The problem -> Put everything from the line containing "The width and" down to the end of the items below into a numbered list, including both ends and leaving out blank lines.

--- start of Records supplied ---

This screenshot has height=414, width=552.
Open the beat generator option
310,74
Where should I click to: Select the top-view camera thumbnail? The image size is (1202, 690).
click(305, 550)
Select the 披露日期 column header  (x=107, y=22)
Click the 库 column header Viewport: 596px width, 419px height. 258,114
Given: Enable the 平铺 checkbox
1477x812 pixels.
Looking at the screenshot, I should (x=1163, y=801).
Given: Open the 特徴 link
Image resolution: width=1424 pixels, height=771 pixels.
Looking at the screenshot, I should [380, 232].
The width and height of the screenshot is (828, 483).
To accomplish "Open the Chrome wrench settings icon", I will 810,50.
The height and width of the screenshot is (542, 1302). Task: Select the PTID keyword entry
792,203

--- end of Records supplied ---

Answer to this task ->
1. The width and height of the screenshot is (828, 483).
2. To accomplish "Open the Chrome wrench settings icon", I will 810,50.
3. The height and width of the screenshot is (542, 1302). Task: Select the PTID keyword entry
4. 792,203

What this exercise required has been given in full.